> _INSTRUCTIONS TO FOLLOW_: List every line of the entries that contains the word "Select", copying each one in full. Matching is case-sensitive.

> _STORED ROWS_:
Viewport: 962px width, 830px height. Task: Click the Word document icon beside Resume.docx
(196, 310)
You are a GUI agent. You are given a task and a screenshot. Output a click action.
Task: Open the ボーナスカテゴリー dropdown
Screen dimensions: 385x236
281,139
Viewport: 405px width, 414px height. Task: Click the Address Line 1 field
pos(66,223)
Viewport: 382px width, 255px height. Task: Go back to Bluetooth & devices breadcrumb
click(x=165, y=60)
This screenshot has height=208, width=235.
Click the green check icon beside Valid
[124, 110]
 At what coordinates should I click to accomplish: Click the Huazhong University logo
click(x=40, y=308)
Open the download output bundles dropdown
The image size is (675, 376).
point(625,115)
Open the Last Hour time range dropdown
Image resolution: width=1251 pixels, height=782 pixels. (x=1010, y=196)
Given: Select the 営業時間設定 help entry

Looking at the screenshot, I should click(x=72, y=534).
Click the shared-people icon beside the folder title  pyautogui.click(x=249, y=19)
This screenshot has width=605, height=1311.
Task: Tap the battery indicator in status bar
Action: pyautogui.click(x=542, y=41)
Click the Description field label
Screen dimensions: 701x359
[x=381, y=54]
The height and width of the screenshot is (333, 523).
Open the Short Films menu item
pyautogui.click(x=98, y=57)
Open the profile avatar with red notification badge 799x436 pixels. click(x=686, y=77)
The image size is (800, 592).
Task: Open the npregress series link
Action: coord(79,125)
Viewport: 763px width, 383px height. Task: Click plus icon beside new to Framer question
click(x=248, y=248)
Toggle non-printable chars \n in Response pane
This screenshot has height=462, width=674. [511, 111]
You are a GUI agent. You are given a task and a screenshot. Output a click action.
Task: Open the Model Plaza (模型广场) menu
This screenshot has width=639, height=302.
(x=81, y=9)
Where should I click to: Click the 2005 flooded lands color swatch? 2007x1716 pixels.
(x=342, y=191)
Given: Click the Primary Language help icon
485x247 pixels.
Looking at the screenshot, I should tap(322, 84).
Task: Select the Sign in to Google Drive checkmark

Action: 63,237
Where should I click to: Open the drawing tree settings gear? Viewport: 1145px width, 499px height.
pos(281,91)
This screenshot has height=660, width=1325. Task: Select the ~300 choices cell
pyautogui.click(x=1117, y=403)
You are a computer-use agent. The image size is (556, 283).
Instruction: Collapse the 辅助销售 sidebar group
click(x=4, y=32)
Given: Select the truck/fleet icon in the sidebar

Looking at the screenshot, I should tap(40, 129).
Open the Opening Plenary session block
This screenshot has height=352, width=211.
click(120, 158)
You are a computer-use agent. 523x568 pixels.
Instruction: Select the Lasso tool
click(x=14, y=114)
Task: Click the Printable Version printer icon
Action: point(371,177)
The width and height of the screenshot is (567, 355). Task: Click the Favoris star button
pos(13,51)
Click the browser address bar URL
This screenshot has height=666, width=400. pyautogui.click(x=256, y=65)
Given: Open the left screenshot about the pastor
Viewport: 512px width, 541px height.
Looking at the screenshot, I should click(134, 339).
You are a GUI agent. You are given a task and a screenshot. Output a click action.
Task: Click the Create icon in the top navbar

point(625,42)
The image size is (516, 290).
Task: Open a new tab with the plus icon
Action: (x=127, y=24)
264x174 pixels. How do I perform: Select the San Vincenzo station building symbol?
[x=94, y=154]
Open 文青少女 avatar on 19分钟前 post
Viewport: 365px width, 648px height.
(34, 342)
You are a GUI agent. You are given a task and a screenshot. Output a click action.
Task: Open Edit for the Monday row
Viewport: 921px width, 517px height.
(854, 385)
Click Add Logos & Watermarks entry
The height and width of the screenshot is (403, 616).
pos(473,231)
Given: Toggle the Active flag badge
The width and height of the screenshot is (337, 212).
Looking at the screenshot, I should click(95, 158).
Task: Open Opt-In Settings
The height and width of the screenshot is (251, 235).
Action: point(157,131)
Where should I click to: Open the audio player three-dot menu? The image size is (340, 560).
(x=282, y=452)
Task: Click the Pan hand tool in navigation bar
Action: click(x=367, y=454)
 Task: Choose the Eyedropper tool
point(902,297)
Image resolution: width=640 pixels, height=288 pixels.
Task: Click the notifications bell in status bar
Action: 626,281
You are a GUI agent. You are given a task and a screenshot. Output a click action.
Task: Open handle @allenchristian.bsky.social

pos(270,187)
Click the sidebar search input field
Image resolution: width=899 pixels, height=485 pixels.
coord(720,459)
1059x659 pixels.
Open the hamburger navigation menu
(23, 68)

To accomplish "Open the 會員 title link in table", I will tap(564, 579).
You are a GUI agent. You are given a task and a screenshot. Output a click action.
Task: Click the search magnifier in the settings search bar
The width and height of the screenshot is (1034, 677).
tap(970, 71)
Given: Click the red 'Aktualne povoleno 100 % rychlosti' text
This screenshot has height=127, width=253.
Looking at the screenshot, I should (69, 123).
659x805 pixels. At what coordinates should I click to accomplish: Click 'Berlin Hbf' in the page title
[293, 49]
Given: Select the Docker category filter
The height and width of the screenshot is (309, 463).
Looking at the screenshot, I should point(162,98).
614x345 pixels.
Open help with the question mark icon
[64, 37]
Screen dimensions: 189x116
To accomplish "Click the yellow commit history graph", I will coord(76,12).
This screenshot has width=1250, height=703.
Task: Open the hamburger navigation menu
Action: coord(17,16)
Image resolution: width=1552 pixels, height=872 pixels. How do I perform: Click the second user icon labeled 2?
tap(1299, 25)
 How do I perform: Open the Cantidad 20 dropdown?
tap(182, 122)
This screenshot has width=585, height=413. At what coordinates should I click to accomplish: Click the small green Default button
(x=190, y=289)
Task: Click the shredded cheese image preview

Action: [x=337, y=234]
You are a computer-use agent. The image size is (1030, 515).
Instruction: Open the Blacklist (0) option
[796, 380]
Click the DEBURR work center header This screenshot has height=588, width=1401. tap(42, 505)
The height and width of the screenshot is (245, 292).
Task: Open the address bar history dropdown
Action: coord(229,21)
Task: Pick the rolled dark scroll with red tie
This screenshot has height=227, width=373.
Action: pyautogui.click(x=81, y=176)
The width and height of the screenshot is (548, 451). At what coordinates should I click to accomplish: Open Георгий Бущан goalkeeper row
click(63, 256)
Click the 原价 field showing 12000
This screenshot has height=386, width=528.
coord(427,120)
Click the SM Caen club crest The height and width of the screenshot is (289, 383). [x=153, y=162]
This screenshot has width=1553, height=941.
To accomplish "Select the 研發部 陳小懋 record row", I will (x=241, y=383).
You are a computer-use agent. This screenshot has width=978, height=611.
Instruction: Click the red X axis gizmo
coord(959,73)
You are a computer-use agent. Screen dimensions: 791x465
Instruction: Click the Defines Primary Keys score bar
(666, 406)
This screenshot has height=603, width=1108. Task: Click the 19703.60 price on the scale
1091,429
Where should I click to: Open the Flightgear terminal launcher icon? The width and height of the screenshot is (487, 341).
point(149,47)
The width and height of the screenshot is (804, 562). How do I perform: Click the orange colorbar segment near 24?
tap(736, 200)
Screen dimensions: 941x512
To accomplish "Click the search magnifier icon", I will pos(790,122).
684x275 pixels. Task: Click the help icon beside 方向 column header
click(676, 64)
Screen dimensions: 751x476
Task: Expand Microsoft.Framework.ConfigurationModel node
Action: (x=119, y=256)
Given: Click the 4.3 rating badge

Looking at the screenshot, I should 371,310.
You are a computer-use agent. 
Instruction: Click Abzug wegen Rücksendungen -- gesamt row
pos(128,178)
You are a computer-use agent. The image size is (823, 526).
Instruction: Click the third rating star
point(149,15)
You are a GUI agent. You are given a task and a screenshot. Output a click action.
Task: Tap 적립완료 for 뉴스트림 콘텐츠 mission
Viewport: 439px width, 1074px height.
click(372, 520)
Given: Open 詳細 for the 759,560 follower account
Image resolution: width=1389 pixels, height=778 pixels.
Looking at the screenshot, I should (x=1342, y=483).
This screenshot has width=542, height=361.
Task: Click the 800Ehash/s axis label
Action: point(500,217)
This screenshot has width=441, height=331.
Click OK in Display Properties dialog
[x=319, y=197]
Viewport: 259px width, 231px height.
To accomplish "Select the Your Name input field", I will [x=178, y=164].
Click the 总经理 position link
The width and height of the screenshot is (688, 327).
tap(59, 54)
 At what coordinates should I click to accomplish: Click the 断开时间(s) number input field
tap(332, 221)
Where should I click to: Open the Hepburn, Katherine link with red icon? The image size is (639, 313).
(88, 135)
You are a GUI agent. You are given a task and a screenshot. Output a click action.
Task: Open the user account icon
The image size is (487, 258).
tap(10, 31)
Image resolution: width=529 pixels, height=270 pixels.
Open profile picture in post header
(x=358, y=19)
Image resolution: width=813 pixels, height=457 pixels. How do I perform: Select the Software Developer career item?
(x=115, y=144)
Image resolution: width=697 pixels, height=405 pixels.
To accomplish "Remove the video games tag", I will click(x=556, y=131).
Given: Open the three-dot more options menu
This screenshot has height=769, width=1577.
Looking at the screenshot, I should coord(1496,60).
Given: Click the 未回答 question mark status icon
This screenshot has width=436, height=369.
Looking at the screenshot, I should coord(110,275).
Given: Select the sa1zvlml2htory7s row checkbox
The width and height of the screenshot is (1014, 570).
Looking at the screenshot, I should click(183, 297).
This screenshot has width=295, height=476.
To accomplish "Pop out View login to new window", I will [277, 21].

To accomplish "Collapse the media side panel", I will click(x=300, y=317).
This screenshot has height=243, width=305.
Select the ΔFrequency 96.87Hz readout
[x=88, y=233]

> _EXERCISE RESULT_:
Given: Select the 営業時間設定 help entry
Task: Select the Sign in to Google Drive checkmark
This screenshot has height=660, width=1325. Task: Select the ~300 choices cell
Given: Select the truck/fleet icon in the sidebar
Instruction: Select the Lasso tool
264x174 pixels. How do I perform: Select the San Vincenzo station building symbol?
Given: Select the Docker category filter
To accomplish "Select the 研發部 陳小懋 record row", I will (x=241, y=383).
To accomplish "Select the Your Name input field", I will [x=178, y=164].
Image resolution: width=813 pixels, height=457 pixels. How do I perform: Select the Software Developer career item?
Given: Select the sa1zvlml2htory7s row checkbox
Select the ΔFrequency 96.87Hz readout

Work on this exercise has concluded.